Exercícios =
A - Na entrevista, que funções Audra Anjali Morris exerce junto à banda?
B - Explique, com base na entrevista, por que Spike Slawson não quer subestimar o quanto Audra Anjali Morris se dedicou ao projeto.

Eu acho que se você não estiver lutando constantemente como uma banda ao vivo, você perderá público. Spike Slawson, vocalista do Me First and The Gimme Gimmes
Não é engraçado como a mente humana funciona?
Quem é a pessoa dos Gimmes que pensa em todo esse processo criativo?
Não quero subestimar o quanto nossa gerente e consultora de moda, Audra Anjali Morris, se dedicou ao projeto. Ela produziu o evento. Visualmente é tudo ela. É uma visionária!
No que diz respeito à aparência, roupas e figurinos, é ela que torna mais fácil habitar uma personalidade diferente para a gente.
Acho que é assim que a essência de atuar e se expressar funciona em um cenário ao vivo. É se tornar uma espécie de personagem.

Dados fornecidos =
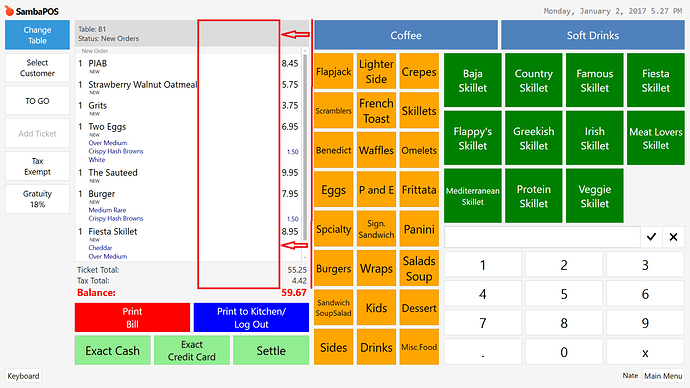Add a Fiesta Skillet to the order
The image size is (690, 388).
point(656,81)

Respostas =
A - Ela é a gerente e consultora de moda da banda.

B - Porque foi ela quem produziu o evento e toda a parte visual é obra dela. Além disso, com a aparência, as roupas e os figurinos, ela facilita para a banda habitar uma personalidade diferente.